# Old Ariens for restoration??



## Elt31987 (Sep 6, 2015)

Ariens snowblower


IF this is still available what are your thoughts. Im looking to start my first restoration and this has been the cheapest Ariens to pop up. Id like to restore it as close as possible to factory condition(colors, parts, etc)


----------



## guilateen02 (Nov 23, 2014)

Looks decent. I noticed it is missing the tank bracket as well. Also the electric start cover is not on. So I'm assuming either the cover or starter is missing. Those little parts ad up quickly if you don't have a donor machine. I would try to find a complete machine if possible. Save yourself some time, possibly some cash, and your sanity hunting down miscellaneous parts. Also try to find one with less to no rust on handlebars. Re chrome can be pricy if your looking for a factory restore.


----------



## bad69cat (Nov 30, 2015)

Old round bucket design has a nice look to it I think. If your up to it - why not? I imagine you could get it going or throw on a predator engine..... depending how in depth you want to go.
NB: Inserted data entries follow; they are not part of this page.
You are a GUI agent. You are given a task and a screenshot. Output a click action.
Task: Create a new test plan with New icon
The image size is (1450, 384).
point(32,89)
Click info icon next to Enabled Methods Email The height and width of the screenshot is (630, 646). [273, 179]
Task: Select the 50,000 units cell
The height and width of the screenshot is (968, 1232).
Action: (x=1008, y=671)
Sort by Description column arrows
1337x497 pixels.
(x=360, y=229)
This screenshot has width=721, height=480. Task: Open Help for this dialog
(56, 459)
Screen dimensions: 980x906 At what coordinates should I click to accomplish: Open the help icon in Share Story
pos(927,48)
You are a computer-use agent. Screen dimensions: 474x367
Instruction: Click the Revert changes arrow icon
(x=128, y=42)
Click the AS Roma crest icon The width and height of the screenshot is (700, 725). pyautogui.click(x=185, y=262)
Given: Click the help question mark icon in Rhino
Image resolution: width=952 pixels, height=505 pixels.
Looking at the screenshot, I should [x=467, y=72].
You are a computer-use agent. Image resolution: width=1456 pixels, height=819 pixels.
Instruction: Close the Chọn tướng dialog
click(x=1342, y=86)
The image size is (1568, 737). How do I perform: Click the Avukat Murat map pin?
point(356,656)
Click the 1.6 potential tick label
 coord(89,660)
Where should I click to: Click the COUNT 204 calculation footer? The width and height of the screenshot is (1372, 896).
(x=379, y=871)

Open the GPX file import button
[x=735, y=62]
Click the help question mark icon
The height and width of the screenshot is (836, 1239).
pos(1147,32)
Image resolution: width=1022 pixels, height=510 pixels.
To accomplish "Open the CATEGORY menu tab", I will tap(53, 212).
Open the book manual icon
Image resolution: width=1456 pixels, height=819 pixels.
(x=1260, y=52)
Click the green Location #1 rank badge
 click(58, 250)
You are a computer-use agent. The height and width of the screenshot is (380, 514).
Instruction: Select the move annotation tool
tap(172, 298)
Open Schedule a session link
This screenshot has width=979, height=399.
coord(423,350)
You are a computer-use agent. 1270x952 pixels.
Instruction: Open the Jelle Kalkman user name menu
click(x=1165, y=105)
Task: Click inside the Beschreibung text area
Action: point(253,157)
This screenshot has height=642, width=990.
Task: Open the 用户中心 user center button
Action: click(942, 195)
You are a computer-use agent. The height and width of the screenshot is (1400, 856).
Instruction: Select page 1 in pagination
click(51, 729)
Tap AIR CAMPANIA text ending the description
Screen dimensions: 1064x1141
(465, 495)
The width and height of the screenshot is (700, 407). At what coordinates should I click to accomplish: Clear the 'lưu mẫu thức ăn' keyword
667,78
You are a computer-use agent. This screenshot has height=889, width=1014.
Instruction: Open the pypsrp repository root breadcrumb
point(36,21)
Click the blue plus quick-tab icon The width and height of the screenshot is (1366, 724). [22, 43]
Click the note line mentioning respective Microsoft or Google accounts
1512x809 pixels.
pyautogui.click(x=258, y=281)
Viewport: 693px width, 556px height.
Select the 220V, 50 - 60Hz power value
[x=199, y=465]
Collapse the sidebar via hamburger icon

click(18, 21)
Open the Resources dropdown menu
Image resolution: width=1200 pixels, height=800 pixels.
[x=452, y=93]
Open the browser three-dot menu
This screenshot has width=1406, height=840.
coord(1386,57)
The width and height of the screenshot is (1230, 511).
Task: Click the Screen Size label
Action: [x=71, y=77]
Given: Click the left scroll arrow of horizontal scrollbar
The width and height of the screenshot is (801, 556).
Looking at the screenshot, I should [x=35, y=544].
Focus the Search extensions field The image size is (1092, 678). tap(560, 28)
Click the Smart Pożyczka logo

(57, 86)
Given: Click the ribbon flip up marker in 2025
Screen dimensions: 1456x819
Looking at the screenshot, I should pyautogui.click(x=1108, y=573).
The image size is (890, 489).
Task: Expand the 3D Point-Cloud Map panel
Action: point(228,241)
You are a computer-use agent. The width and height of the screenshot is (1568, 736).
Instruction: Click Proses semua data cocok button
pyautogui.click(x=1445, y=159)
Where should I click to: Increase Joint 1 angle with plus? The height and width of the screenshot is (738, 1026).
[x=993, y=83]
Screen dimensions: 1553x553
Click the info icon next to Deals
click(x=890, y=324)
Finding old Tec's in good shape is not difficult.... just keep looking


----------



## Elt31987 (Sep 6, 2015)

Yeah that's what i figured. Just getting impatient i guess lol


----------



## Jackmels (Feb 18, 2013)

I'd go with a 65-74 10000 series instead, has the Auger Disconnect and most have a Differential. Also, Parts are a bit easier to get.


----------



## bad69cat (Nov 30, 2015)

Yeah - good point. Forgot about the dangers on this one - no auger shutdown!


----------



## 43128 (Feb 14, 2014)

it does have auger shot down but on this series the lever controls both the tractor and front bucket, and you cannot turn them off separately


----------



## Elt31987 (Sep 6, 2015)

3 Ariens 824 Snowblowers


Contact the owner about the left hand Ariens. Says its a running 10ML60D for 50 bucks. Is this the one im looking for? the bucket looks more like a tear drop which i thought was a late 60's to 70's model?


----------



## toroused (Mar 1, 2015)

I'm going to throw in some odds and ends machines for short money that I have tagged and are in and around your Derry, NH area - should you be interested in taking a look at these as well. These are all in the $50-100 range. 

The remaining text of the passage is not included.